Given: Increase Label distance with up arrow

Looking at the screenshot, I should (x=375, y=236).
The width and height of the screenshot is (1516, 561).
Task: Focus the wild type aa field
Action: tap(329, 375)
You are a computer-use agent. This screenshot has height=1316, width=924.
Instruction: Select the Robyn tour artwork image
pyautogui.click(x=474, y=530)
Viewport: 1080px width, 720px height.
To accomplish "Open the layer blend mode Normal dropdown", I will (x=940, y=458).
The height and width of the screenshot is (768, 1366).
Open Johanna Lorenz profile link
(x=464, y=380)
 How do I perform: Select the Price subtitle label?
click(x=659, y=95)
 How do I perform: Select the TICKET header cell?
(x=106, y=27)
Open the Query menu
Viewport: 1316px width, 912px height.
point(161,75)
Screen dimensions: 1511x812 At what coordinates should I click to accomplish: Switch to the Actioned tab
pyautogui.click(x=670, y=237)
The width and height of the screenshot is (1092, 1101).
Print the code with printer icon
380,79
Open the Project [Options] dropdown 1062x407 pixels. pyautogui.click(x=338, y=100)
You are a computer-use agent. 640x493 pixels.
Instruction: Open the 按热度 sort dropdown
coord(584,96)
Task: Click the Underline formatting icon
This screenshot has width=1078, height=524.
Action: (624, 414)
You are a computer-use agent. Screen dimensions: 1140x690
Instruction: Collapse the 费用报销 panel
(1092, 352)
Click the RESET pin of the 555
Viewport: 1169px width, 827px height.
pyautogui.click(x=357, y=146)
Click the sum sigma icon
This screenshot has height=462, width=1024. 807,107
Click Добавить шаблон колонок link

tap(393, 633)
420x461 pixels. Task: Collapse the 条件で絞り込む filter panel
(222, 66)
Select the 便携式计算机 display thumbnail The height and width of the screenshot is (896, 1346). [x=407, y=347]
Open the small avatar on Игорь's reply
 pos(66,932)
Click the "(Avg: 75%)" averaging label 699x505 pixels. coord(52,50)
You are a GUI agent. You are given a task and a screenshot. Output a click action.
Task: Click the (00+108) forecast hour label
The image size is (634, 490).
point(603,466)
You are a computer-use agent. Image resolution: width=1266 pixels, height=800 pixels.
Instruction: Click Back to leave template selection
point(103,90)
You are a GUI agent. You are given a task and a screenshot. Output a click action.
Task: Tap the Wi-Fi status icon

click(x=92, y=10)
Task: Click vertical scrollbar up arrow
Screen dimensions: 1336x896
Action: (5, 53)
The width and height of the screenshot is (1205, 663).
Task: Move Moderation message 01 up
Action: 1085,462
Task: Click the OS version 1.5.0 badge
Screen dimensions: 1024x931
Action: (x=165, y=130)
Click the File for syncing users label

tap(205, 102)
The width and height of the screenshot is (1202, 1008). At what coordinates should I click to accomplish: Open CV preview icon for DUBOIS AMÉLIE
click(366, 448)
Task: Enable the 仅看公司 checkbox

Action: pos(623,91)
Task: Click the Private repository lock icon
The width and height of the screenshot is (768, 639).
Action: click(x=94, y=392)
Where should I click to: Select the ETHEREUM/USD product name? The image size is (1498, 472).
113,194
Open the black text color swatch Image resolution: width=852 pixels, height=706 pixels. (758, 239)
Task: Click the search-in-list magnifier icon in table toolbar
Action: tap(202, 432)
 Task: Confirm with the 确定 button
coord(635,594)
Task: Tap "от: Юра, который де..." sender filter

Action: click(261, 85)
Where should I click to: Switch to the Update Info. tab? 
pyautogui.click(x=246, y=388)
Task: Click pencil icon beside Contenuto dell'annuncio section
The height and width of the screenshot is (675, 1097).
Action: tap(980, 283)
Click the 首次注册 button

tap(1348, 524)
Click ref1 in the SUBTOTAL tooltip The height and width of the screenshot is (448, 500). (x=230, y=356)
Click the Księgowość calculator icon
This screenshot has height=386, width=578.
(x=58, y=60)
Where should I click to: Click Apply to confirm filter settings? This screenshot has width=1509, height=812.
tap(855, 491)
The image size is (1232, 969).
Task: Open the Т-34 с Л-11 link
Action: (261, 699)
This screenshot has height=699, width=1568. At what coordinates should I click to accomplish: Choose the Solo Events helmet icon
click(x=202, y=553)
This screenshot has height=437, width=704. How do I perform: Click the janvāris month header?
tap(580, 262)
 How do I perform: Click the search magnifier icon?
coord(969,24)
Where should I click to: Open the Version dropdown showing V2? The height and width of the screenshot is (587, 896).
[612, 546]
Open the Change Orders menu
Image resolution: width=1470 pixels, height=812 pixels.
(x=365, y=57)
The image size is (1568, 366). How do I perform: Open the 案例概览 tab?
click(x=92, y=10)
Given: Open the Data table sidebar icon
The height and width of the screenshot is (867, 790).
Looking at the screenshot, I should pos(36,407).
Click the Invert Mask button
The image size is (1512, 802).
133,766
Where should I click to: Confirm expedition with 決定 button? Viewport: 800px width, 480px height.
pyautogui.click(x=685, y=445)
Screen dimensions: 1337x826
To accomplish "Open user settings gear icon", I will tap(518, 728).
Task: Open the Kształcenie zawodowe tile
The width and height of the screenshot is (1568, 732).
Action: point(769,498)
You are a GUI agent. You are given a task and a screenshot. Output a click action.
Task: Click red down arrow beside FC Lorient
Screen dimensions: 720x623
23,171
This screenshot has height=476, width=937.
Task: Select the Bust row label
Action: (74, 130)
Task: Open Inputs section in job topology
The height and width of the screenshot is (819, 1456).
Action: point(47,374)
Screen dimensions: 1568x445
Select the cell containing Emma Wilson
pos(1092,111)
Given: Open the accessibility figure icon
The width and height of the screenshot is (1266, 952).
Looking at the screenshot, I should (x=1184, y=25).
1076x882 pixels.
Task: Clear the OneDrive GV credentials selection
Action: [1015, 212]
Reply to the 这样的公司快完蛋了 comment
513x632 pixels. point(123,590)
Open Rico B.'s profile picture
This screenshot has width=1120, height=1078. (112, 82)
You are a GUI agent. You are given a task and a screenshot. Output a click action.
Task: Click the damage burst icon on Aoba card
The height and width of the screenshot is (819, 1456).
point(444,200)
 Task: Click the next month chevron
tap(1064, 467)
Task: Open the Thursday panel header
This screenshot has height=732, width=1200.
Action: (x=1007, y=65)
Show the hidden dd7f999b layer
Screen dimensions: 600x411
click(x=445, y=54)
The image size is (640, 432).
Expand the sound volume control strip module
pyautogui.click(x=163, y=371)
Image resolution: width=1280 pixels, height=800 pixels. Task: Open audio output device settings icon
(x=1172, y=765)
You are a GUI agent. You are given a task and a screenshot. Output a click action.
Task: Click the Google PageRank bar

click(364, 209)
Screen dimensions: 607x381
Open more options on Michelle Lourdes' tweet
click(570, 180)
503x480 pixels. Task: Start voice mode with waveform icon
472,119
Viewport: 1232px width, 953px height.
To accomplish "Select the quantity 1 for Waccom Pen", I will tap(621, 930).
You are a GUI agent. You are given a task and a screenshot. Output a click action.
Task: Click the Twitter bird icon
---*---
**Try it:** Reproduce the entries exactly as they appear.

**Output of the task:**
Given: Increase Label distance with up arrow

Looking at the screenshot, I should (x=375, y=236).
The width and height of the screenshot is (1516, 561).
Task: Focus the wild type aa field
Action: tap(329, 375)
You are a computer-use agent. This screenshot has height=1316, width=924.
Instruction: Select the Robyn tour artwork image
pyautogui.click(x=474, y=530)
Viewport: 1080px width, 720px height.
To accomplish "Open the layer blend mode Normal dropdown", I will (x=940, y=458).
The height and width of the screenshot is (768, 1366).
Open Johanna Lorenz profile link
(x=464, y=380)
 How do I perform: Select the Price subtitle label?
click(x=659, y=95)
 How do I perform: Select the TICKET header cell?
(x=106, y=27)
Open the Query menu
Viewport: 1316px width, 912px height.
point(161,75)
Screen dimensions: 1511x812 At what coordinates should I click to accomplish: Switch to the Actioned tab
pyautogui.click(x=670, y=237)
The width and height of the screenshot is (1092, 1101).
Print the code with printer icon
380,79
Open the Project [Options] dropdown 1062x407 pixels. pyautogui.click(x=338, y=100)
You are a computer-use agent. 640x493 pixels.
Instruction: Open the 按热度 sort dropdown
coord(584,96)
Task: Click the Underline formatting icon
This screenshot has width=1078, height=524.
Action: (624, 414)
You are a computer-use agent. Screen dimensions: 1140x690
Instruction: Collapse the 费用报销 panel
(1092, 352)
Click the RESET pin of the 555
Viewport: 1169px width, 827px height.
pyautogui.click(x=357, y=146)
Click the sum sigma icon
This screenshot has height=462, width=1024. 807,107
Click Добавить шаблон колонок link

tap(393, 633)
420x461 pixels. Task: Collapse the 条件で絞り込む filter panel
(222, 66)
Select the 便携式计算机 display thumbnail The height and width of the screenshot is (896, 1346). [x=407, y=347]
Open the small avatar on Игорь's reply
 pos(66,932)
Click the "(Avg: 75%)" averaging label 699x505 pixels. coord(52,50)
You are a GUI agent. You are given a task and a screenshot. Output a click action.
Task: Click the (00+108) forecast hour label
The image size is (634, 490).
point(603,466)
You are a computer-use agent. Image resolution: width=1266 pixels, height=800 pixels.
Instruction: Click Back to leave template selection
point(103,90)
You are a GUI agent. You are given a task and a screenshot. Output a click action.
Task: Tap the Wi-Fi status icon

click(x=92, y=10)
Task: Click vertical scrollbar up arrow
Screen dimensions: 1336x896
Action: (5, 53)
The width and height of the screenshot is (1205, 663).
Task: Move Moderation message 01 up
Action: 1085,462
Task: Click the OS version 1.5.0 badge
Screen dimensions: 1024x931
Action: (x=165, y=130)
Click the File for syncing users label

tap(205, 102)
The width and height of the screenshot is (1202, 1008). At what coordinates should I click to accomplish: Open CV preview icon for DUBOIS AMÉLIE
click(366, 448)
Task: Enable the 仅看公司 checkbox

Action: pos(623,91)
Task: Click the Private repository lock icon
The width and height of the screenshot is (768, 639).
Action: click(x=94, y=392)
Where should I click to: Select the ETHEREUM/USD product name? The image size is (1498, 472).
113,194
Open the black text color swatch Image resolution: width=852 pixels, height=706 pixels. (758, 239)
Task: Click the search-in-list magnifier icon in table toolbar
Action: tap(202, 432)
 Task: Confirm with the 确定 button
coord(635,594)
Task: Tap "от: Юра, который де..." sender filter

Action: click(261, 85)
Where should I click to: Switch to the Update Info. tab? 
pyautogui.click(x=246, y=388)
Task: Click pencil icon beside Contenuto dell'annuncio section
The height and width of the screenshot is (675, 1097).
Action: tap(980, 283)
Click the 首次注册 button

tap(1348, 524)
Click ref1 in the SUBTOTAL tooltip The height and width of the screenshot is (448, 500). (x=230, y=356)
Click the Księgowość calculator icon
This screenshot has height=386, width=578.
(x=58, y=60)
Where should I click to: Click Apply to confirm filter settings? This screenshot has width=1509, height=812.
tap(855, 491)
The image size is (1232, 969).
Task: Open the Т-34 с Л-11 link
Action: (261, 699)
This screenshot has height=699, width=1568. At what coordinates should I click to accomplish: Choose the Solo Events helmet icon
click(x=202, y=553)
This screenshot has height=437, width=704. How do I perform: Click the janvāris month header?
tap(580, 262)
 How do I perform: Click the search magnifier icon?
coord(969,24)
Where should I click to: Open the Version dropdown showing V2? The height and width of the screenshot is (587, 896).
[612, 546]
Open the Change Orders menu
Image resolution: width=1470 pixels, height=812 pixels.
(x=365, y=57)
The image size is (1568, 366). How do I perform: Open the 案例概览 tab?
click(x=92, y=10)
Given: Open the Data table sidebar icon
The height and width of the screenshot is (867, 790).
Looking at the screenshot, I should pos(36,407).
Click the Invert Mask button
The image size is (1512, 802).
133,766
Where should I click to: Confirm expedition with 決定 button? Viewport: 800px width, 480px height.
pyautogui.click(x=685, y=445)
Screen dimensions: 1337x826
To accomplish "Open user settings gear icon", I will tap(518, 728).
Task: Open the Kształcenie zawodowe tile
The width and height of the screenshot is (1568, 732).
Action: point(769,498)
You are a GUI agent. You are given a task and a screenshot. Output a click action.
Task: Click red down arrow beside FC Lorient
Screen dimensions: 720x623
23,171
This screenshot has height=476, width=937.
Task: Select the Bust row label
Action: (74, 130)
Task: Open Inputs section in job topology
The height and width of the screenshot is (819, 1456).
Action: point(47,374)
Screen dimensions: 1568x445
Select the cell containing Emma Wilson
pos(1092,111)
Given: Open the accessibility figure icon
The width and height of the screenshot is (1266, 952).
Looking at the screenshot, I should (x=1184, y=25).
1076x882 pixels.
Task: Clear the OneDrive GV credentials selection
Action: [1015, 212]
Reply to the 这样的公司快完蛋了 comment
513x632 pixels. point(123,590)
Open Rico B.'s profile picture
This screenshot has width=1120, height=1078. (112, 82)
You are a GUI agent. You are given a task and a screenshot. Output a click action.
Task: Click the damage burst icon on Aoba card
The height and width of the screenshot is (819, 1456).
point(444,200)
 Task: Click the next month chevron
tap(1064, 467)
Task: Open the Thursday panel header
This screenshot has height=732, width=1200.
Action: (x=1007, y=65)
Show the hidden dd7f999b layer
Screen dimensions: 600x411
click(x=445, y=54)
The image size is (640, 432).
Expand the sound volume control strip module
pyautogui.click(x=163, y=371)
Image resolution: width=1280 pixels, height=800 pixels. Task: Open audio output device settings icon
(x=1172, y=765)
You are a GUI agent. You are given a task and a screenshot. Output a click action.
Task: Click the Google PageRank bar

click(364, 209)
Screen dimensions: 607x381
Open more options on Michelle Lourdes' tweet
click(570, 180)
503x480 pixels. Task: Start voice mode with waveform icon
472,119
Viewport: 1232px width, 953px height.
To accomplish "Select the quantity 1 for Waccom Pen", I will tap(621, 930).
You are a GUI agent. You are given a task and a screenshot. Output a click action.
Task: Click the Twitter bird icon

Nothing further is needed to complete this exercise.